Hollywood star Brooke Shields landed her first lead role at age 11.
Shields was adored by young men across the country throughout the 1980s.
But Brooke Shields just revealed one truth about her life that most women refuse to accept.
11-year-old Brooke Shields began her acting career in 1978 with the leading role in the film Pretty Baby.
Shields played a little girl named Violet who lived at a brothel where her mother, played by Susan Sarandon, worked.
Her career blossomed throughout the 1980s as both an actor and one of America’s most sought-after supermodels.
By the time she turned 16, Shields had one of the most recognizable faces in the entire United States.
According to TIME Magazine, her day rate as a model was $10,000, which is the equivalent of $32,189 in 2022 dollars.
Shields continues her acting career today at age 58.
In 2017, she played a recurring role in NBC’s Law & Order: Special Victims Unit.
Last year, director Lana Wilson, who directed Taylor Swift’s documentary, produced a documentary about Shields called, Pretty Baby: Brooke Shields.

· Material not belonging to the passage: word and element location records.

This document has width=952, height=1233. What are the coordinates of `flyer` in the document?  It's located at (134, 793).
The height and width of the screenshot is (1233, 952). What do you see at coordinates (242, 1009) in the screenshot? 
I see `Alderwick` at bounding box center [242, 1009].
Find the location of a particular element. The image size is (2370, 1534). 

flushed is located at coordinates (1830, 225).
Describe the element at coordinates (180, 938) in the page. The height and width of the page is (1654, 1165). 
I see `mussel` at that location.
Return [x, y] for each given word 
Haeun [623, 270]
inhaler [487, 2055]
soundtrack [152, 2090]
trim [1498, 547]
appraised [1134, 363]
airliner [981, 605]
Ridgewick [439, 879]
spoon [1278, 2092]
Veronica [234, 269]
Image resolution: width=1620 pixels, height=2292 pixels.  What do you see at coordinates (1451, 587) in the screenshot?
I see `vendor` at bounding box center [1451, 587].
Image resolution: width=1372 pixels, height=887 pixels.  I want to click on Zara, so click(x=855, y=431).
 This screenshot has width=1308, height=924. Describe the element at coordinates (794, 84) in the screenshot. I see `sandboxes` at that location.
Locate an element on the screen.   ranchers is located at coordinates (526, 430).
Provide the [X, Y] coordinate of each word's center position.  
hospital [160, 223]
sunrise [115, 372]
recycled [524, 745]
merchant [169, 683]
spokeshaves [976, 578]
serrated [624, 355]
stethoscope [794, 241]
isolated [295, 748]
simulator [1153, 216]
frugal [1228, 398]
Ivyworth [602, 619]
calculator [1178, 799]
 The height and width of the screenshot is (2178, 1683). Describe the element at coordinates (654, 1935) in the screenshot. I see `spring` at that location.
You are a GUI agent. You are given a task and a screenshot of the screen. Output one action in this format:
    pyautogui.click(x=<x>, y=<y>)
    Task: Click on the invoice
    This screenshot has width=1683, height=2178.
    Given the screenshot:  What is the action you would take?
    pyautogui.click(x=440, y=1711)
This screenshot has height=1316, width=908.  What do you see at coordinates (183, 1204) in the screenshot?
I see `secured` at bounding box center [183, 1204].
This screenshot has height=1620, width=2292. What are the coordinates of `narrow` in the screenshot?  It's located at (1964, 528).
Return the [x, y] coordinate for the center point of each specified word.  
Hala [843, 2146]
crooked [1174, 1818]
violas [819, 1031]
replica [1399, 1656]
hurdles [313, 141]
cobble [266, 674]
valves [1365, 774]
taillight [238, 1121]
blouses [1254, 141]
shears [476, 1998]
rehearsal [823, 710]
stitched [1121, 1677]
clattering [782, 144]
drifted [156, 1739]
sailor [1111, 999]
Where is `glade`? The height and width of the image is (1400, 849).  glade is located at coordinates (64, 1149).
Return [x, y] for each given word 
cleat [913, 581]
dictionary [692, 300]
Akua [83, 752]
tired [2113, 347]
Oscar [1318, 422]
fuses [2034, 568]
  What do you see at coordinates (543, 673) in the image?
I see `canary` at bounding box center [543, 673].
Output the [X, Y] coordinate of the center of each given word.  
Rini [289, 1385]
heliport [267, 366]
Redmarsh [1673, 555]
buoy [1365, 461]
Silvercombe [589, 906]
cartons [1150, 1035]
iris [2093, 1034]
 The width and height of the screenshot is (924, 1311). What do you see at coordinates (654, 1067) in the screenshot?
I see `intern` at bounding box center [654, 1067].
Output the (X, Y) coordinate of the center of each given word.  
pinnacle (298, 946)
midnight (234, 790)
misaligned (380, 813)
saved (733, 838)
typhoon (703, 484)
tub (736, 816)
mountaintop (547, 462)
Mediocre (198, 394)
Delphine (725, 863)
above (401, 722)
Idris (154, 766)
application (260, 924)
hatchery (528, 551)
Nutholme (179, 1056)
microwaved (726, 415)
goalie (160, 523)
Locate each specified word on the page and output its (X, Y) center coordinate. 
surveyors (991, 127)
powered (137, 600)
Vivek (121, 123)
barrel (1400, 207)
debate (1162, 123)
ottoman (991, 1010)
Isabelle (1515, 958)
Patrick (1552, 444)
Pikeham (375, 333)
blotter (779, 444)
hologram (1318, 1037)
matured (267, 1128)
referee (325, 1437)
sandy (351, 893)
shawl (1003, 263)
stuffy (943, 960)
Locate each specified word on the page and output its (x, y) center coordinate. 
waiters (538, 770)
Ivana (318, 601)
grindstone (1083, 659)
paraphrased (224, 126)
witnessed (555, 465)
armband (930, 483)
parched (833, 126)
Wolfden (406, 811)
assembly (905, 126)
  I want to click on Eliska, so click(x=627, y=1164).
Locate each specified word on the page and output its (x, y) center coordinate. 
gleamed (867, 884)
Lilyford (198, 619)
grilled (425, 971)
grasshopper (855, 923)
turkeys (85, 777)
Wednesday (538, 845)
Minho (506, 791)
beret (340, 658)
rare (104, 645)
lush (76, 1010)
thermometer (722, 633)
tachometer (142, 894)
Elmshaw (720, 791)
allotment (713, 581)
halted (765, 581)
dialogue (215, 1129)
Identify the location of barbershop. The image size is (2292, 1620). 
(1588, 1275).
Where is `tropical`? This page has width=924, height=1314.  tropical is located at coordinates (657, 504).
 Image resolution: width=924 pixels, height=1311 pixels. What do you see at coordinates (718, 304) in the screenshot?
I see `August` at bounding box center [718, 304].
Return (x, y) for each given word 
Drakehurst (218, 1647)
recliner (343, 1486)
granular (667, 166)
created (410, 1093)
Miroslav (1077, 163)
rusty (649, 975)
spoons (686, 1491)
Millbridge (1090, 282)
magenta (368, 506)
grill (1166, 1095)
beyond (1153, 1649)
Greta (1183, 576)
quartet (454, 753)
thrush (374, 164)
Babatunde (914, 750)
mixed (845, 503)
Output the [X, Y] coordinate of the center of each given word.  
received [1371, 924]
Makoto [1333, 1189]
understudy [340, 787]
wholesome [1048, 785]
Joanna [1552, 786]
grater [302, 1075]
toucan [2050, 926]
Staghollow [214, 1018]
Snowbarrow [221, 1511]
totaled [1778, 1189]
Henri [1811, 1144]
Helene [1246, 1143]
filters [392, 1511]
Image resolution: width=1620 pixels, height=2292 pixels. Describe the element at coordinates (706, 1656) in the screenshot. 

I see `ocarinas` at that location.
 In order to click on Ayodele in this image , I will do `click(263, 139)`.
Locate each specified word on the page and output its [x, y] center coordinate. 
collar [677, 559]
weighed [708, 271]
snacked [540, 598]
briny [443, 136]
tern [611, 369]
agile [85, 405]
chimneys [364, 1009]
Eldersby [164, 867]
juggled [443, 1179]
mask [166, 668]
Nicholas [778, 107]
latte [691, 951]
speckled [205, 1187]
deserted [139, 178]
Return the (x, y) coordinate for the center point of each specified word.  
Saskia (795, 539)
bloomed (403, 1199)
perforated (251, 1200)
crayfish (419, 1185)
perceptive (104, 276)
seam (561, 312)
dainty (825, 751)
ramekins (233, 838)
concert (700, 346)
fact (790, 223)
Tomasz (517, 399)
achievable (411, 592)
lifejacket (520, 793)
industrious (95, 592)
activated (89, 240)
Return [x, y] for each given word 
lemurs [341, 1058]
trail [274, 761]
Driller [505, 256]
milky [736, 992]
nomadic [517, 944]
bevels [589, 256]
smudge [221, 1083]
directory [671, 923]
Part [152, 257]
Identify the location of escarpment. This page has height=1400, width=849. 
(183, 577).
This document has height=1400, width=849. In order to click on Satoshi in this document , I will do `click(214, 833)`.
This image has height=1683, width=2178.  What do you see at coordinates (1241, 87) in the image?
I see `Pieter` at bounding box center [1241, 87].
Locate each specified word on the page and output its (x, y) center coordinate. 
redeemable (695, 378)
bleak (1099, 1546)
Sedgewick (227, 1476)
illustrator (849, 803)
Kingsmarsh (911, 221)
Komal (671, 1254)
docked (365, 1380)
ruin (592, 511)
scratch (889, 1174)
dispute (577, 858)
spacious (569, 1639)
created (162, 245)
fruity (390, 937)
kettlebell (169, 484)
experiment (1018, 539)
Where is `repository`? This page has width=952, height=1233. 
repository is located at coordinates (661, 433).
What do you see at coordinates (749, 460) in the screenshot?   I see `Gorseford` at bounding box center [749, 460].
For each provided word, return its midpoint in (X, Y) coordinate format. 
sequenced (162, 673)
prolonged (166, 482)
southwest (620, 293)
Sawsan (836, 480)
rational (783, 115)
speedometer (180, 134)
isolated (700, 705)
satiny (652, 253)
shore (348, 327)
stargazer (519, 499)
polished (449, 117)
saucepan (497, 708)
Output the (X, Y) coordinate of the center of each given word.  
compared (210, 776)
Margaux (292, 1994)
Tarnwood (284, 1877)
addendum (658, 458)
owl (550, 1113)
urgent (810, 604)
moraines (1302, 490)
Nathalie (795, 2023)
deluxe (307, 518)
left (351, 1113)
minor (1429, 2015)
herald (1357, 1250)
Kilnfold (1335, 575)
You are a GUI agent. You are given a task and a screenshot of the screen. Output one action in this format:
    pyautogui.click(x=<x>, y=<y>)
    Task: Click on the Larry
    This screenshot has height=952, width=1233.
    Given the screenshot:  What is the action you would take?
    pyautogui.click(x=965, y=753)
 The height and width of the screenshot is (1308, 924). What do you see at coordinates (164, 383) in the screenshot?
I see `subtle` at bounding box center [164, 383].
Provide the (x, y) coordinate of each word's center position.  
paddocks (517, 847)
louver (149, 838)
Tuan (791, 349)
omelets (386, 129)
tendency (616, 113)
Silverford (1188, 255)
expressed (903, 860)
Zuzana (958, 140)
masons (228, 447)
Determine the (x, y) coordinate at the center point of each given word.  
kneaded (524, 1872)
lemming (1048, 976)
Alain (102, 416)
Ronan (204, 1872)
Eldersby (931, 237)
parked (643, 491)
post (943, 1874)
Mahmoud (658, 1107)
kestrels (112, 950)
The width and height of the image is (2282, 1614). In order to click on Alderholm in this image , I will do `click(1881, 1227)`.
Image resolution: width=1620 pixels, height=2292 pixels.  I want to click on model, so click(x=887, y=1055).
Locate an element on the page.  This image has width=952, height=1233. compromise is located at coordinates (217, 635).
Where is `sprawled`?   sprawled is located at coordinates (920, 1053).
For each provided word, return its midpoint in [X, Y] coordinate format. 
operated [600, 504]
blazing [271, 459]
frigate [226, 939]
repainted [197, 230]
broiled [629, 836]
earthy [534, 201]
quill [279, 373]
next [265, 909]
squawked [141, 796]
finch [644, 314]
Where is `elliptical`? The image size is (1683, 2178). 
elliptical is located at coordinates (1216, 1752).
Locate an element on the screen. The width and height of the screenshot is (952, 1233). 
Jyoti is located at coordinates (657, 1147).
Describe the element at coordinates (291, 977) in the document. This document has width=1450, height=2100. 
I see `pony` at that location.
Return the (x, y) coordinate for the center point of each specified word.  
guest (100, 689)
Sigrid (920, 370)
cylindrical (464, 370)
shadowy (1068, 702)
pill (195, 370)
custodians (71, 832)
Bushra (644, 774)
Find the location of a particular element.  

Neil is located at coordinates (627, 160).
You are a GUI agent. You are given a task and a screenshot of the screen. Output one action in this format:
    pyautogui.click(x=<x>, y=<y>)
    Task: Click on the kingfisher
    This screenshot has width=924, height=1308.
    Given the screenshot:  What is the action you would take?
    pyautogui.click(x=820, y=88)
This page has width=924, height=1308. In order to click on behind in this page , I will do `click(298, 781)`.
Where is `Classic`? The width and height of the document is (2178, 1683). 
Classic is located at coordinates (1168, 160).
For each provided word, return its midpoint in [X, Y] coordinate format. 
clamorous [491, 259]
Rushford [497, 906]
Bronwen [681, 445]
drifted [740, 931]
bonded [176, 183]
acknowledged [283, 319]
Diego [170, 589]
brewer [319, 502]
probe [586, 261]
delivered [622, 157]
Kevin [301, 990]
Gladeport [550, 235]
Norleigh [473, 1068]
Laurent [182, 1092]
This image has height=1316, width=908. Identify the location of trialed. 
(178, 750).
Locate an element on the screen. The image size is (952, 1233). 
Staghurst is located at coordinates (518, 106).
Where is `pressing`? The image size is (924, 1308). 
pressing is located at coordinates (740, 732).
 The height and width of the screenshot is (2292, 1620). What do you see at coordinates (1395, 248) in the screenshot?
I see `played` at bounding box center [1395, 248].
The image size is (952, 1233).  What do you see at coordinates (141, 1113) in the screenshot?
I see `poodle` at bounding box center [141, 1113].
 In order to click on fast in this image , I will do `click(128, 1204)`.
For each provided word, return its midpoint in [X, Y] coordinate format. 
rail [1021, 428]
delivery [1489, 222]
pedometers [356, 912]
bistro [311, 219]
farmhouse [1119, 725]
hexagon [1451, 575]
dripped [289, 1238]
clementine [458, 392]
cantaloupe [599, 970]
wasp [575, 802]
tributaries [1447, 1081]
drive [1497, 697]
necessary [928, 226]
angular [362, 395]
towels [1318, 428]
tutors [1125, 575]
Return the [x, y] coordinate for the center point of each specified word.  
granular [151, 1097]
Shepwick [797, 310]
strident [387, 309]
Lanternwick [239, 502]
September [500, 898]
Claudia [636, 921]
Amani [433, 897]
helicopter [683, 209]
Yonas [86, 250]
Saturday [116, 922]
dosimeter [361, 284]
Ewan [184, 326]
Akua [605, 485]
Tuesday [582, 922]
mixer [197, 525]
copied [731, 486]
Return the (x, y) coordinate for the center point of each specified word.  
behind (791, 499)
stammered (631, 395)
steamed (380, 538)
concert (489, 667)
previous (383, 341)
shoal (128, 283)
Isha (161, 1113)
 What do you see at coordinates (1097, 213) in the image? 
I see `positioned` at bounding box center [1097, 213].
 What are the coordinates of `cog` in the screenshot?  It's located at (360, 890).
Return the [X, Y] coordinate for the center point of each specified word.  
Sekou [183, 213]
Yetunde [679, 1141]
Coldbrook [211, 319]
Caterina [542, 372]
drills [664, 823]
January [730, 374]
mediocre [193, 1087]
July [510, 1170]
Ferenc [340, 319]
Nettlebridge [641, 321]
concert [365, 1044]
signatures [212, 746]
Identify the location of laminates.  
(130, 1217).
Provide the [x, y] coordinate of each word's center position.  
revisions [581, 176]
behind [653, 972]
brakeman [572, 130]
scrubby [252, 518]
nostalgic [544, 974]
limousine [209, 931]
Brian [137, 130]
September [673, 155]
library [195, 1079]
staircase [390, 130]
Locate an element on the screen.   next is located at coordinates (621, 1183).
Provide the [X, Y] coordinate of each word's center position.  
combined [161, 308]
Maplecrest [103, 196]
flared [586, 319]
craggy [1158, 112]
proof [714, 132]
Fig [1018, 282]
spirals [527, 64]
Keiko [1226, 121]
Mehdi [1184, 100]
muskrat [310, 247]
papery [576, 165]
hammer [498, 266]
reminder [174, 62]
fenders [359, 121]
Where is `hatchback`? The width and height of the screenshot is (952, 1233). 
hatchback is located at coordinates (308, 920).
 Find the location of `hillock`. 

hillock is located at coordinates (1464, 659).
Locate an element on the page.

During a recent interview with AARP Magazine, Shields opened up about the difficulties of growing up as a beautiful female actor.
“Beauty, now, to me, means freedom,” she said. “Beauty isn’t as precious, in the same way, that it was when I was a kid.”
“When I was younger, it was a burden and a responsibility,” she continued. “Everything was precious.”
Shields admitted to being impacted by watching her own documentary.
“The Pretty Baby documentary definitely empowered me,” Shields said. “I had never seen my life in its entirety. It made me feel very proud of my resilience and that little girl. I would be shocked as a kid to know that there would come a time that I would feel like I was enough. I would be shocked if I knew that I would one day really be confident and like myself.”
She said the hardest part was everyone expecting her to stay young and beautiful forever.
“You can’t grow up, you cannot age,” she said. “It’s disappointing to them that I don’t have the same face I had when I was 16.”
Shields called trying to stay beautiful an exhaustive task.
“The pressure of being skinny is just so exhausting,” she said. “I like food, and I like tequila!”
Ultimately, she had to learn to accept one truth that many women have a hard time with.
“At a certain age, you have to choose between your face and your a**,” she said.